Gestaltet wurde die Andacht durch Diakon Eckehard Drees. Beim anschließenden Empfang im Kulturzentrum „Alte Wassermühle“ hob Bürgermeister Sven Stratmann noch einmal hervor, dass Friesoythe auf eine große Schmiedetradition zurückblicken könne. Doch bei allem Blick auf die Tradition dürfe man nicht das „Heute“ aus den Augen verlieren.

„Die Stadt Friesoythe ist zur Zeit auf einem sehr guten Weg. Allerdings müssen wir in einigen Punkten noch nachlegen. So können wir die Akzeptanz der Stadt noch steigern“, so Stratmann. Letztlich gehe es um Marketing, darum, noch mehr Gäste und Besucher in die Stadt zu holen.

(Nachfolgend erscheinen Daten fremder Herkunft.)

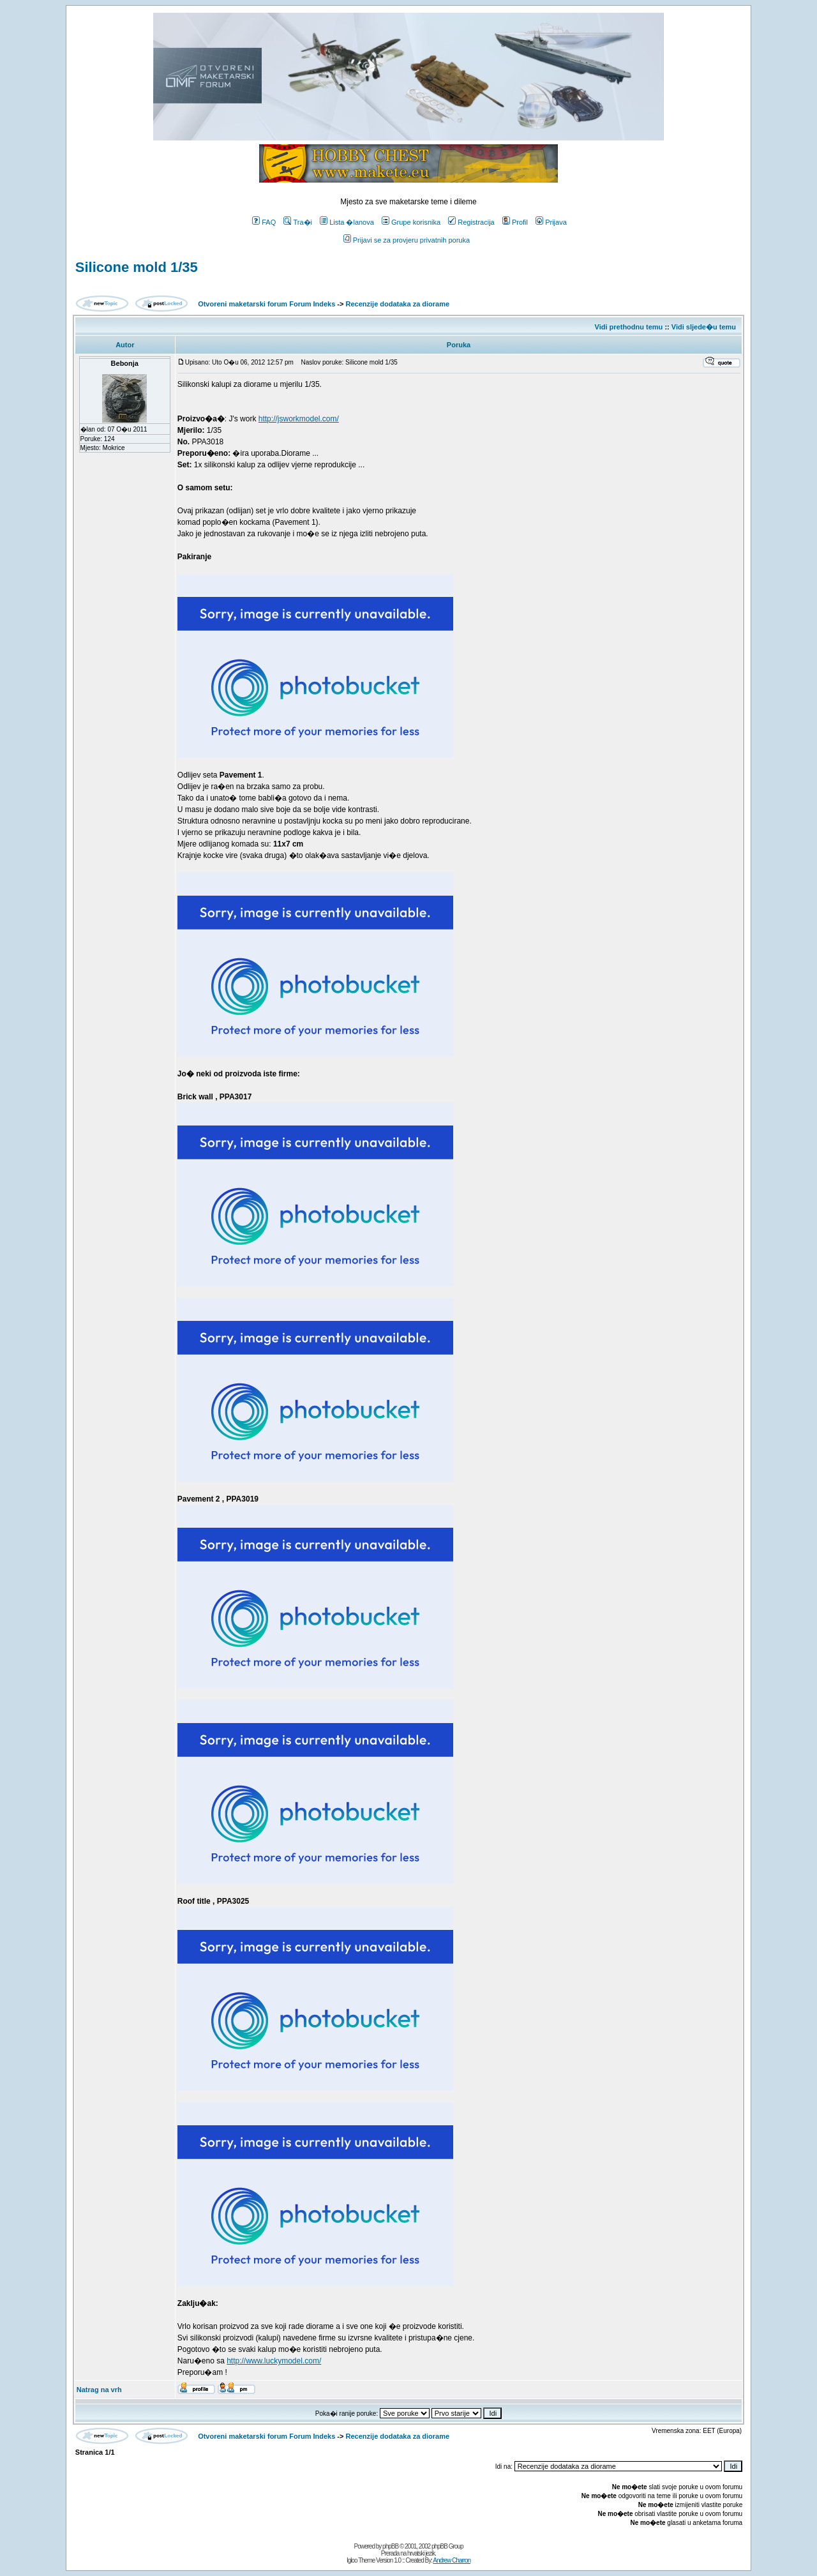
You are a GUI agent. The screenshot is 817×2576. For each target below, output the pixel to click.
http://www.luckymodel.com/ (274, 2360)
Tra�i (297, 222)
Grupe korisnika (411, 222)
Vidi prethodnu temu (629, 327)
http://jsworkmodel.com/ (299, 418)
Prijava (551, 222)
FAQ (264, 222)
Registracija (471, 222)
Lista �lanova (347, 222)
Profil (515, 222)
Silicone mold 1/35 (136, 267)
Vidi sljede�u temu (703, 327)
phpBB (390, 2546)
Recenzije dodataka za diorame (398, 304)
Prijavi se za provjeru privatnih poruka (406, 240)
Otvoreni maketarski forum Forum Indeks (266, 304)
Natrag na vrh (99, 2389)
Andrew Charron (451, 2560)
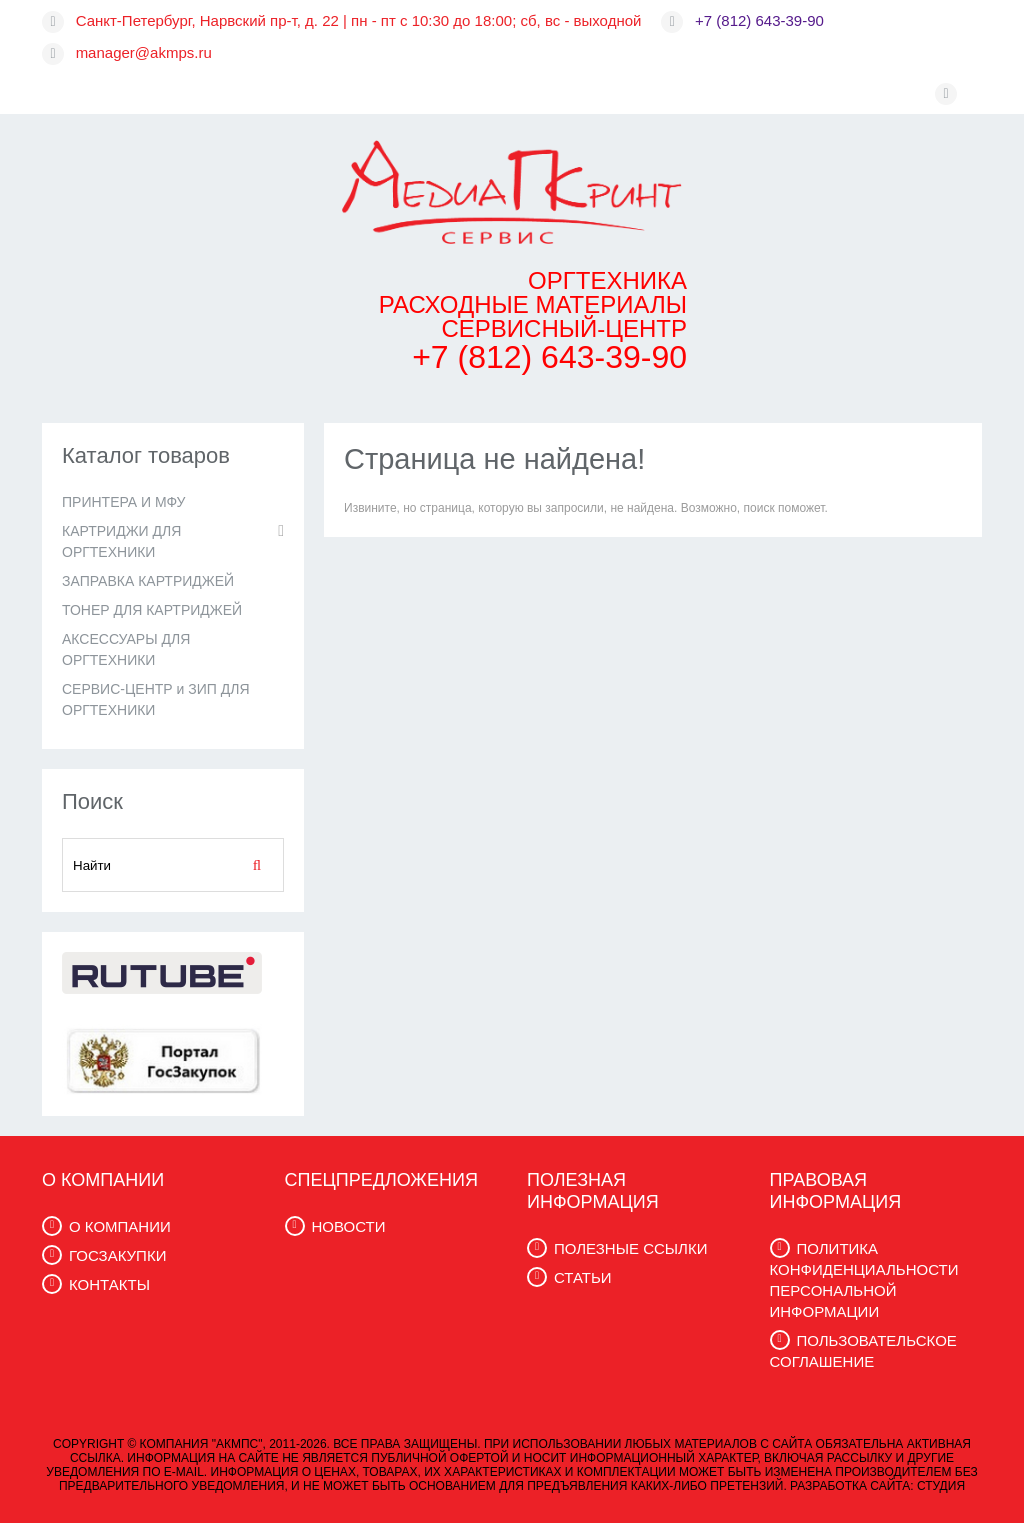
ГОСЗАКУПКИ (117, 1255)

„Noch 1980 gehörte Friesoythe zu den Armenhäusern in Deutschland, niemand sehnt sich diese Zeit zurück“, meinte Professor Uwe Meiners in seinem Festvortrag zum Thema „Chancen regionaler Kultur – Friesoythe im Oldenburger Münsterland“. Heute, 40 Jahre später, stehe man vor anderen Herausforderungen. Nicht die Sicherung von Arbeitsplätzen, sondern Klimaschutz, demografischer Wandel, Zuwanderung, nitratfreies Wasser seien die Themen. Professor Meiners stellte klar, dass ein Schmiedegildefest kein bloßer Marketing-Gag sei, sondern eine glaubwürdige Anbindung an die Kultur und Geschichte vor Ort herstelle. „Es ist ein authentisches Alleinstellungsmerkmal.“

„Aber was hat ein Schmiedegildetag eigentlich mit Friesoythe zu tun?“, fragte der ehemalige Leiter des Museumsdorfes Cloppenburg. Es sei wohl die Einmaligkeit. Zumindest sei es das gewesen, als oberflächig anstehende Raseneisenerze abgebaut wurden und den ersten Schmieden eine Rohstoffgrundlage zur Verfügung stand und die Tradition der Eisenverarbeitung, speziell zu Sensen und Arbeitsgeräten, auch dann noch absicherte, als der Rohstoff vor Ort längst erschöpft war und von außen bezogen werden musste. Ein dörfliches Alleinstellungsmerkmal, das nicht nur historisch gepflegt, sondern künstlerisch geadelt werde durch einen Künstler wie Alfred Bullermann, der ein Treibriemen dafür geworden sei, so dass das Thema Eisen in Friesoythe Fuß gefasst und der Stadt zur Profilbildung verholfen habe.

Im Rahmen der Veranstaltung wurden die beiden Sportler der Taekwon Do-Abteilung der Handball-Spielgemeinschaft (HSG) Friesoythe, die Gebrüder Jonas und Maik Krieger, durch Friesoythes Bürgermeister mit der Urkunde und Sportmedaille in Gold der Stadt für Erfolge auf den Deutschen- und Europameisterschaften ausgezeichnet.